Florida Attorney General Ashley Moody added that the ruling was a much-needed win for hardworking Floridians whose livelihoods largely depend on the cruise industry. Moody concluded that the federal government “does not, nor should it ever, have the authority to single out and lock down an entire industry indefinitely.”

After this victory, the CDC updated its guideline to reflect the changes. It now allows cruise liners to bypass the requirement if they can successfully show that they can safely operate a cruise with unvaccinated passengers.

For example, Royal Caribbean Cruise Line is allowing unvaccinated passengers on board. However, travelers are required to pay a $136 testing fee; otherwise, they won’t be allowed to attend certain events. Unvaccinated passengers are only allowed in dining areas during limited times.

Passport ban another hurdle for the cruise industry

Cruise liners trying to bypass DeSantis’ vaccine passport ban also want to avoid the expensive preparation runs.

Back in May, major cruise liners filed a lawsuit against DeSantis, claiming that the industry should be able to abide by federal laws instead of those set by the state. Patrick Scholes, a travel industry analyst, said that the pandemic has resulted in a yearlong struggle for the industry. Unfortunately, DeSantis is “playing a game of chicken with them.”

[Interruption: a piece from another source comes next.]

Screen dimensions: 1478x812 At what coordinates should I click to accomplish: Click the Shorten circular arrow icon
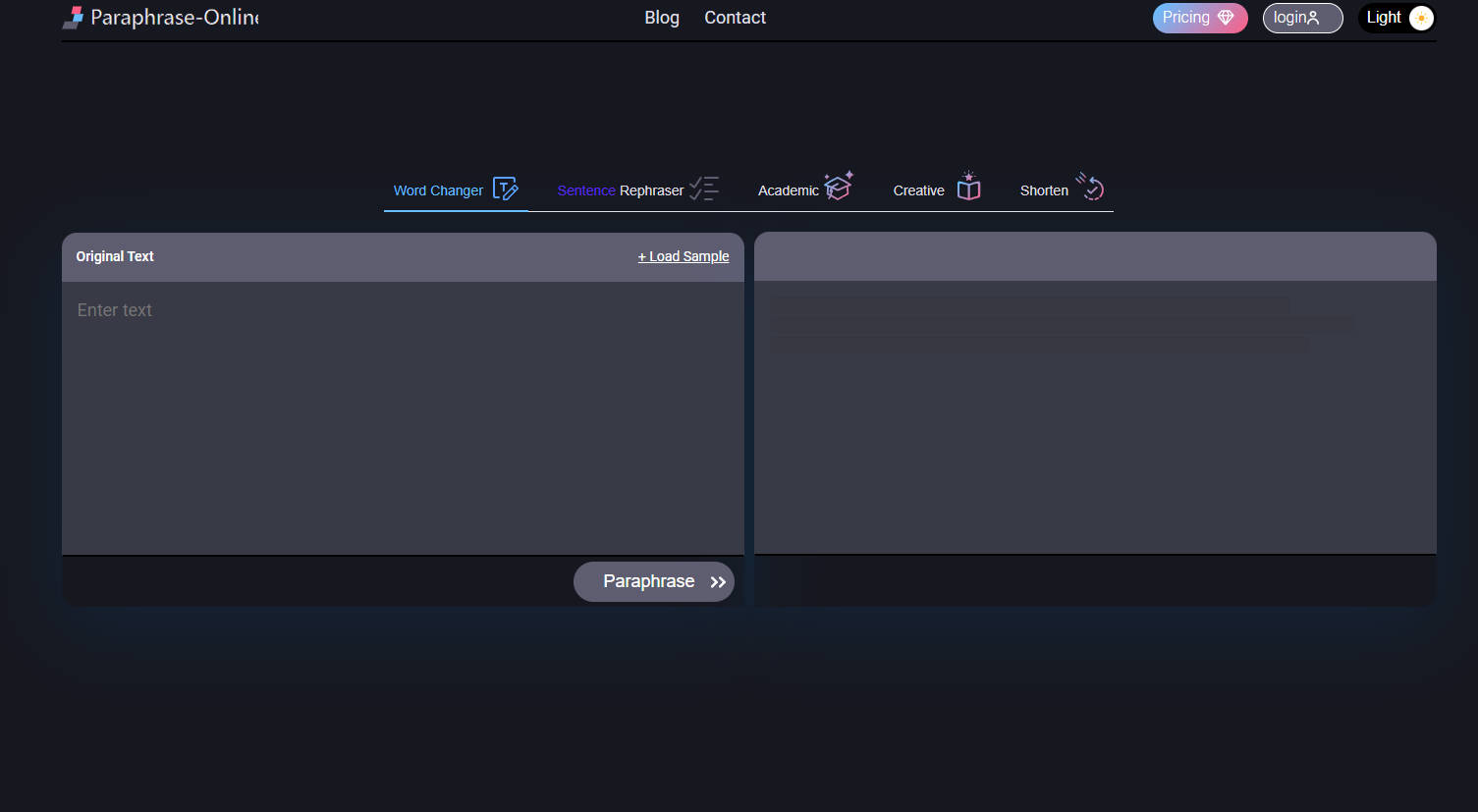1090,187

Scholes added that the regulation is potentially costing cruise companies millions of dollars every day. Other cruise liners are even threatening to leave the state because of DeSantis’ regulation.

Frank Del Rio, CEO of Norwegian Cruise Line, expressed his concerns about the issue turning into a never-ending legal or political discussion. If the conflict remains unresolved in Florida, Del Rio said that cruises can operate out of other states.

For instance, cruise ships that would have gone to Florida can operate from the Caribbean. But Del Rio hopes that they aren’t forced to do that since the majority of cruise lines want to operate out of Florida, which many consider to be “a very lucrative market.”

Disney Dream put on hold

Disney can’t resume operation of the Disney Dream cruise ship until July due to the potentially positive cases among the tested staff. The delay might cost the company millions of dollars.

Even before the coronavirus pandemic spread across the globe, cruise ships have been a vessel for outbreaks like the norovirus and gastrointestinal illnesses. The norovirus is very contagious, and you can get it from an infected person, contaminated food or water, or contaminated surfaces. The virus causes inflammation in the stomach, intestines or both, which leads to acute gastroenteritis. Symptoms of norovirus infection include nausea, stomach pain, vomiting and diarrhea.